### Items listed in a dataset
--------------------------------

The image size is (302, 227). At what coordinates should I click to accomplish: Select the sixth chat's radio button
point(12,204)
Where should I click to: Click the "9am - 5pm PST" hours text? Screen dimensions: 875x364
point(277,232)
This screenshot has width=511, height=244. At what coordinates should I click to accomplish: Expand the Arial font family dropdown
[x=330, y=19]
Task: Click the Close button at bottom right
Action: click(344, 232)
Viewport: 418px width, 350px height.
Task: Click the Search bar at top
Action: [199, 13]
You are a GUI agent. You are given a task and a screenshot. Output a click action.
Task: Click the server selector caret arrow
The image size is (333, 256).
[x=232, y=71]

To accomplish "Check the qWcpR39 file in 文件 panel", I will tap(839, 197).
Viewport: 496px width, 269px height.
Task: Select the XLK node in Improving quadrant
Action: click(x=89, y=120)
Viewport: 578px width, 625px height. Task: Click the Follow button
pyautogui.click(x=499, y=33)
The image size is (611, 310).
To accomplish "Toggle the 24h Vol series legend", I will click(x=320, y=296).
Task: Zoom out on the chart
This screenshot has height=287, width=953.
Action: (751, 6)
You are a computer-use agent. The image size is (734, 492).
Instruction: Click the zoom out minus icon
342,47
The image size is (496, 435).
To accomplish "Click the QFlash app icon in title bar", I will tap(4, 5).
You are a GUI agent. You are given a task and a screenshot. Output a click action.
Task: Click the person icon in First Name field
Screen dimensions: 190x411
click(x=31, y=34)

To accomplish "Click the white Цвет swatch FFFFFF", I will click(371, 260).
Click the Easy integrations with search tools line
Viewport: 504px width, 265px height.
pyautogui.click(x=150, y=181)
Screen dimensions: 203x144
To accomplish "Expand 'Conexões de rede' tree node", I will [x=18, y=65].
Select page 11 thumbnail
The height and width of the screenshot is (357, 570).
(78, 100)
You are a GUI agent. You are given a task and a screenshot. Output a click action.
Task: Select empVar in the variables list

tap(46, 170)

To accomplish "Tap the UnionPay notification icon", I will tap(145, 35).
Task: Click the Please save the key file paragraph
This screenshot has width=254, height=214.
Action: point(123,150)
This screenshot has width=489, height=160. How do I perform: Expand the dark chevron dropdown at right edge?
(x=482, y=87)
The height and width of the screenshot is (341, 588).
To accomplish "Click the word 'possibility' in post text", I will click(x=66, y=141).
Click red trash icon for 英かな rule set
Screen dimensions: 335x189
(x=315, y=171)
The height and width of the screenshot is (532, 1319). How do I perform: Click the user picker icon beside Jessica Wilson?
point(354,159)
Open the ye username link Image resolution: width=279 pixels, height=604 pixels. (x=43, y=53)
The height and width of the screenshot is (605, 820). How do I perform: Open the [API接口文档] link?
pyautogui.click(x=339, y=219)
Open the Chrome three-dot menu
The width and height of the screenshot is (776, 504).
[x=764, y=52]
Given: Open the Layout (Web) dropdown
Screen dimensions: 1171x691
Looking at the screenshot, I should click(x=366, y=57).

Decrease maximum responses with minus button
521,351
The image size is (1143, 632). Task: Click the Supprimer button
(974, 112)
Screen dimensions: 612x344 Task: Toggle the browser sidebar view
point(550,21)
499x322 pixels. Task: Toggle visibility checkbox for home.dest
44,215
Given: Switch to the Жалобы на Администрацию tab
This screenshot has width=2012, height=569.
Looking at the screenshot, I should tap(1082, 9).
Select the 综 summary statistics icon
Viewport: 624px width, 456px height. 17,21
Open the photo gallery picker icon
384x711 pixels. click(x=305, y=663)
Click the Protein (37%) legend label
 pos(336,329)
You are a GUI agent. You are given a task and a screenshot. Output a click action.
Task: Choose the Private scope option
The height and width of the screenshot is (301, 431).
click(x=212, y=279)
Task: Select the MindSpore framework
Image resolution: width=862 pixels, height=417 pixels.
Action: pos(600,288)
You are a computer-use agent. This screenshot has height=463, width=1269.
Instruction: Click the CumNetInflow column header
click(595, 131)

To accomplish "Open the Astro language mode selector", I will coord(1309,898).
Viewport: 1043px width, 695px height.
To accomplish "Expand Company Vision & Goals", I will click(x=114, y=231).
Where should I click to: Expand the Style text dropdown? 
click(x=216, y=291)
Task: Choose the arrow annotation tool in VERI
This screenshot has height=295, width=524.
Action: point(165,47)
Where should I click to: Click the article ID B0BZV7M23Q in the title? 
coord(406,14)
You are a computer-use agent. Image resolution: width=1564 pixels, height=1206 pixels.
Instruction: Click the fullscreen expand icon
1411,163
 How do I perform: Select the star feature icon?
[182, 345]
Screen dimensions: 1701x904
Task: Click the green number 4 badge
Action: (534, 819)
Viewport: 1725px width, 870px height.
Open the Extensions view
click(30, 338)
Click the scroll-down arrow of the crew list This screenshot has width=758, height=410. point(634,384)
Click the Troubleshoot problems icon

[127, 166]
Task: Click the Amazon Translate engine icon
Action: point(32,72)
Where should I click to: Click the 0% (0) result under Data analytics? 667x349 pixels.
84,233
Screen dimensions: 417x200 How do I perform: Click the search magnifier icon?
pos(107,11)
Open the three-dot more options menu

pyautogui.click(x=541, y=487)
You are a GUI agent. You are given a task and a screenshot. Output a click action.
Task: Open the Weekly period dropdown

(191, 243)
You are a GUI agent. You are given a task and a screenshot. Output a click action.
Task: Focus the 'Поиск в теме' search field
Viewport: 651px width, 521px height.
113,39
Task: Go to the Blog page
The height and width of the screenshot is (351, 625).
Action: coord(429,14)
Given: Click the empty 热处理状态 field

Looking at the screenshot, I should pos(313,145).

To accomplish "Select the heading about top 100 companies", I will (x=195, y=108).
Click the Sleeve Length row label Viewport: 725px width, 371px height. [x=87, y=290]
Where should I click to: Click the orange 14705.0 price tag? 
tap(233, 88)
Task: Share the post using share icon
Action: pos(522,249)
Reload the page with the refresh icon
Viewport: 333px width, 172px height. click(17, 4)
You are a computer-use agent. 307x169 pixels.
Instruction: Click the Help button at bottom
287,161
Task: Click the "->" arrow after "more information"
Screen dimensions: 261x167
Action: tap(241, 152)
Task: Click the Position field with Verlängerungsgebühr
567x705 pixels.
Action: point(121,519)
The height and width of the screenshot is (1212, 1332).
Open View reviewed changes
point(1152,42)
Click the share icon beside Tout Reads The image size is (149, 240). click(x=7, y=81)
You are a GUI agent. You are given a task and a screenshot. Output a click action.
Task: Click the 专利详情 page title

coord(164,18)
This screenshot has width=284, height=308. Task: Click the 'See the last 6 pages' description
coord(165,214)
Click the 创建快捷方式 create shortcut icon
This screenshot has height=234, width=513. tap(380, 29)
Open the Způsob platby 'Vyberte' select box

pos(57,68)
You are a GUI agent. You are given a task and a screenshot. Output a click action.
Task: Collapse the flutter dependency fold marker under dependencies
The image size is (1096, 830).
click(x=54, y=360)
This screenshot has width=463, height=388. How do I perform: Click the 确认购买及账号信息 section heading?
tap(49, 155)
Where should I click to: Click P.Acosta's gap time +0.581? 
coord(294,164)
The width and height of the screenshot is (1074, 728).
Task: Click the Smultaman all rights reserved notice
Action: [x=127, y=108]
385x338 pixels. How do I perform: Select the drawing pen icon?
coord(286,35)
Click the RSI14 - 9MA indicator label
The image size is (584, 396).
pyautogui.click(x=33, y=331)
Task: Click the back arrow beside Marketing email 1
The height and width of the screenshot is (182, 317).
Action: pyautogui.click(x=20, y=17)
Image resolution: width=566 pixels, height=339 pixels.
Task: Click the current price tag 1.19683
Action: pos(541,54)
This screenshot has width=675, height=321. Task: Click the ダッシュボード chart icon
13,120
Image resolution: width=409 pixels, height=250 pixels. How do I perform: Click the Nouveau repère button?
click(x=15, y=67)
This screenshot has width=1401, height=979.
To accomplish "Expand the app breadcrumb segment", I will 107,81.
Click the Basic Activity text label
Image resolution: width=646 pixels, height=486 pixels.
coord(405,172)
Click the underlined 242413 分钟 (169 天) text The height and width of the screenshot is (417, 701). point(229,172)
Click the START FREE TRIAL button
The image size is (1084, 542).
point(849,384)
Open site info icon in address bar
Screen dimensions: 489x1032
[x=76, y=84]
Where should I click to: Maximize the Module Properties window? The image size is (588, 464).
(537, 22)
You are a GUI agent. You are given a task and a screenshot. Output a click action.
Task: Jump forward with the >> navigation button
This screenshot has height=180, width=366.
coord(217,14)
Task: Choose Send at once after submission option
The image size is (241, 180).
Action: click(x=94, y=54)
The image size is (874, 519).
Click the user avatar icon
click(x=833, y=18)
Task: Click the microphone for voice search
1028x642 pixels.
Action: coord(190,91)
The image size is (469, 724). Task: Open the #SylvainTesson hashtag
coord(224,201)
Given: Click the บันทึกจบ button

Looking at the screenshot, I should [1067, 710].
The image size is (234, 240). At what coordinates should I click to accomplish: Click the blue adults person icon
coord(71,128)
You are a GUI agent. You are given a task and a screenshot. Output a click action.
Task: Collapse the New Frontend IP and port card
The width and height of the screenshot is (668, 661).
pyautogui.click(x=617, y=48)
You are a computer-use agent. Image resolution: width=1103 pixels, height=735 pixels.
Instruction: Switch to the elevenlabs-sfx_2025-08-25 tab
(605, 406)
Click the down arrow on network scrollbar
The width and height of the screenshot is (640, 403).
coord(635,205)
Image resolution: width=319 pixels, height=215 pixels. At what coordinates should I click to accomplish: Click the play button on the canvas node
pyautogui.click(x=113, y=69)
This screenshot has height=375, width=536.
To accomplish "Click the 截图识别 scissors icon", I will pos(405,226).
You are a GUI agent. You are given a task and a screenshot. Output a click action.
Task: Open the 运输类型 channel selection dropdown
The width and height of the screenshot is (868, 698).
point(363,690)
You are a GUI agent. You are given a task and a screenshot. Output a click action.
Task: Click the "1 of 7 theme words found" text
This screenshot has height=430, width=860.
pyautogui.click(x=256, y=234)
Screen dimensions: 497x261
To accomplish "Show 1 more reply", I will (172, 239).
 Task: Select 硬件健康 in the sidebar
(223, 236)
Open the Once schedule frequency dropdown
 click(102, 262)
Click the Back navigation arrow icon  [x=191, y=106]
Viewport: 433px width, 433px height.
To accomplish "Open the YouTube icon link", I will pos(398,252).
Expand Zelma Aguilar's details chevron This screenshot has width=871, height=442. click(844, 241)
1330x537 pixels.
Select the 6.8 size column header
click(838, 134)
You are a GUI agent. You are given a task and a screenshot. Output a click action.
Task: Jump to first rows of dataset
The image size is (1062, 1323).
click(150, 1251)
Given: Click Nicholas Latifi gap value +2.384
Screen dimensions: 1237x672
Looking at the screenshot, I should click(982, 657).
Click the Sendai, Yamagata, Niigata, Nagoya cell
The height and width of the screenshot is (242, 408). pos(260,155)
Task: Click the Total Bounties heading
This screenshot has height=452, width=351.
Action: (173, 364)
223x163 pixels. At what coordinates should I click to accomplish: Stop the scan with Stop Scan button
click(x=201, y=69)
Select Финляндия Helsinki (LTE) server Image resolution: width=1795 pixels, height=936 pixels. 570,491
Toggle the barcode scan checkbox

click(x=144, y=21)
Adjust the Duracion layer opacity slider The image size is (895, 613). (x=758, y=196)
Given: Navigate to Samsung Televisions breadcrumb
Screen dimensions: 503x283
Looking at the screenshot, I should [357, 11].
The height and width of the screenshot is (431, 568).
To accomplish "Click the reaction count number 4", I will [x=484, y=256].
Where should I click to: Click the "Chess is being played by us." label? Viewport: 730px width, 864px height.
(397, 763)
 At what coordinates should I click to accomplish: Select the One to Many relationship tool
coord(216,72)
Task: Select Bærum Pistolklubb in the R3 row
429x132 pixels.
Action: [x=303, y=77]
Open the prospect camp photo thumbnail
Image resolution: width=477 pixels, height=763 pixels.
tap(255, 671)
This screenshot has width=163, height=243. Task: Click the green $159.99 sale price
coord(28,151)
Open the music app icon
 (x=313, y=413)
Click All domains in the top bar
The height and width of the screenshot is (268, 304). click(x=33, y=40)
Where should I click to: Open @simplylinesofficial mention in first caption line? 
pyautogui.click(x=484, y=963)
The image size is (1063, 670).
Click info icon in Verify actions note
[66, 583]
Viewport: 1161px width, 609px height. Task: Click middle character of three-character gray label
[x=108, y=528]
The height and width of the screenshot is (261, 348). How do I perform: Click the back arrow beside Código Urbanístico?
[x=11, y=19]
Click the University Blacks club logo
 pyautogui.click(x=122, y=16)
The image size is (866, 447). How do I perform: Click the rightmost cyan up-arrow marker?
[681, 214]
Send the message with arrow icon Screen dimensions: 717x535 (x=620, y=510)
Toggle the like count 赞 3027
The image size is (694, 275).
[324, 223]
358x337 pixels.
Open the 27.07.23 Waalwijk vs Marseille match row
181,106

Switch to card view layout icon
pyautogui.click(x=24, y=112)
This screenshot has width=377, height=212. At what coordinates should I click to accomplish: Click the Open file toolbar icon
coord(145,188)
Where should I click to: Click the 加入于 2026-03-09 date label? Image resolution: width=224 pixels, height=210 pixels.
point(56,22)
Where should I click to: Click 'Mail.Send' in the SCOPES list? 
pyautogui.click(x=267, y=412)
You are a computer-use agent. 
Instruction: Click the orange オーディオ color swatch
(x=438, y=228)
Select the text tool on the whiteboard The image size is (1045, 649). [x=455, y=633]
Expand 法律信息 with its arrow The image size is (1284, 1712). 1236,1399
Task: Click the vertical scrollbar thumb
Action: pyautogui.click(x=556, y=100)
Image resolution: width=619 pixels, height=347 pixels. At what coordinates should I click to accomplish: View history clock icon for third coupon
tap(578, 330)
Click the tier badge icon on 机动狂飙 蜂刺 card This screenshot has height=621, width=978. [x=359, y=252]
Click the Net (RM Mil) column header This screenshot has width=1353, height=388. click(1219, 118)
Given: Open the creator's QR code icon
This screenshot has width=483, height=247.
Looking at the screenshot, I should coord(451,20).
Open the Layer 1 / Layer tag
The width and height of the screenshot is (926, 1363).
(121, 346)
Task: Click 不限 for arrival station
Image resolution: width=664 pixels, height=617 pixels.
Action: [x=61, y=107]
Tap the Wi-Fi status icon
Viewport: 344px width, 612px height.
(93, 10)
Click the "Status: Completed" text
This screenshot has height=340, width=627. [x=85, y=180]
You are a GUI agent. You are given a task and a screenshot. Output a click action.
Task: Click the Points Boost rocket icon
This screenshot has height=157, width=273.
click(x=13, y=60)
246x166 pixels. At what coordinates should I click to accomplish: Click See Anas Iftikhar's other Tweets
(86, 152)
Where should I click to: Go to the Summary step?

--------------------------------

### TASK PROMPT
If a line in the entries includes the word "thumbnail", copy that line out.

### EXPECTED ANSWER
Select page 11 thumbnail
Open the prospect camp photo thumbnail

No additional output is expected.